Fare innovazione nei contesti più refrattari e meno predisposti può essere considerata la sfida delle sfide. È un po’ come vendere ghiaccio agli eschimesi, anche se al polo il ghiaccio è la cosa di cui in assoluto hanno meno bisogno, mentre in Italia, e soprattutto al Sud, di innovazione vi è un bisogno enorme.

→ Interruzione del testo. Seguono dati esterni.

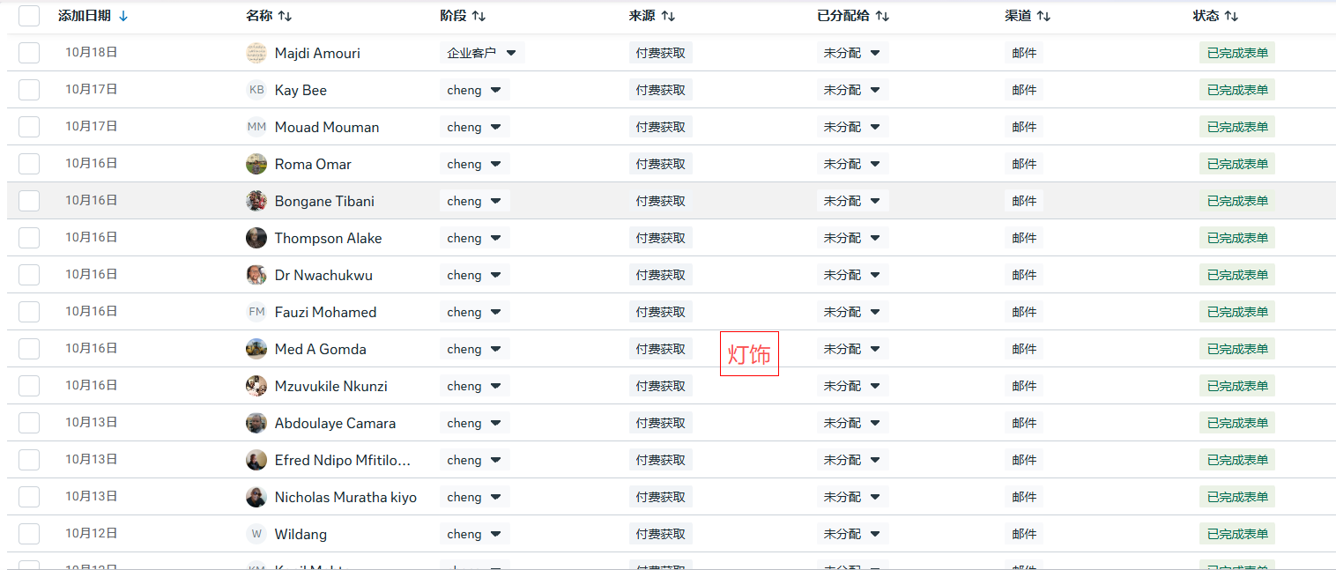1336x570 pixels.
Task: Tick the checkbox on the Wildang row
Action: point(29,534)
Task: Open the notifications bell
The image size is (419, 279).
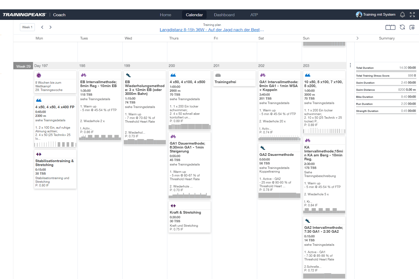Action: [x=402, y=15]
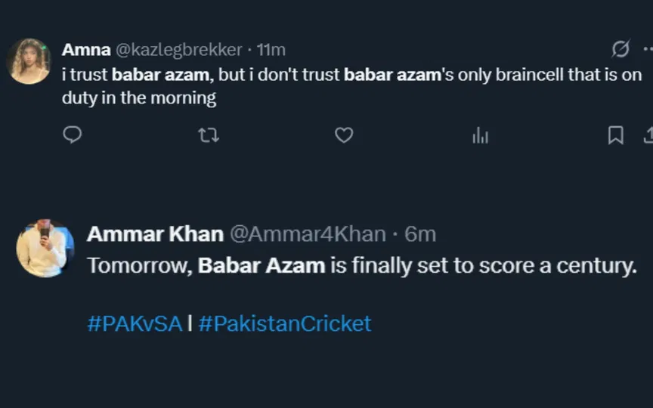The width and height of the screenshot is (653, 408).
Task: Share Amna's tweet
Action: point(648,135)
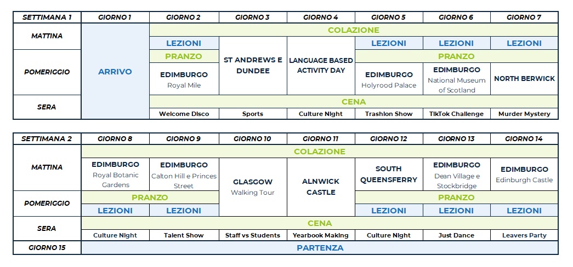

Fare innovazione dalle nostre parti non è per nulla facile e i motivi sono molti: manca il mercato locale, è molto scarso il sostegno, il contesto è conservatore e poco incline al rischio. Quindi per fare innovazione rischiando in proprio serve una certa dose di follia e/o d’incoscienza. Eppure le università, i centri di ricerca, i giovani imprenditori anche da noi stanno giocando la grande sfida dell’innovazione, lo fanno tra mille difficoltà e a volte riescono ad ottenere successi significativi. Anche se non molti conoscono questo mondo – i cantanti di X-Factor sembra “tirino” di più – ci sono tante realtà ed esperienze che meritano di essere segnalate.

Quest’anno l’innovazione, quella vera fatta di tante idee nuove, di tanti giovani preparati e coraggiosi, di tante menti che lavorano con impegno e passione, passerà dalla Calabria, esattamente da Rende, dall’Università della Calabria, dove quest’anno si terrà il 3-4 dicembre si terrà il Premio Nazionale per l’Innovazione (PNI), un evento che ormai da molti anni promuove e premia l’innovazione in ambito accademico e non solo. I progetti che saranno presentati sono oltre sessanta. Giovani ricercatori e innovatori arriveranno a Rende per aggiudicarsi la vittoria nella maggiore business competition italiana dopo aver vinto le selezioni locali in giro per la penisola. Chi passerà da Rende durante il PNI potrà sentire parlare di vasi biodegradabili, tecniche di eliminazione dei rifiuti plastici, biomateriali intelligenti, traduzione in voce della lingua dei segni, mammografi a microonde e molte altre idee che mostrano come il futuro può diventare realtà.

Naturalmente quasi nulla avviene per caso e il Premio Nazionale per l’Innovazione è arrivato all’UNICAL perché da Rende sono partite iniziative molto importanti di vera innovazione. Un Liaison Office universitario tra i primi in Italia, start-up che hanno vinto in passato il premio nazionale, l’incubatore Technest che stimola e sostiene spin-off e organizza continue iniziative di innovazione. In poche parole, un contesto vivo e un po’ folle che guarda al futuro anche se lo fa da una terra con tante difficoltà. Chi fa vera innovazione sa che è difficile innovare senza fallire qualche volta, ma soprattutto sa che ogni errore può trasformarsi in una migliore idea innovativa. Eventi come quello che tra qualche settimana sarà ospitato sulle colline di Arcavacata servono a mostrare che c’è un assoluto bisogno di innovazione e a Sud si può fare innovazione come si fa al Nord senza paure o autocommiserazioni. Anzi a Sud è necessario sfruttare le tante potenzialità esistenti per creare un’industria dell’innovazione realizzando un sistema di start-up e spin-off innovative costruite proprio sull’enorme capitale umano dei giovani.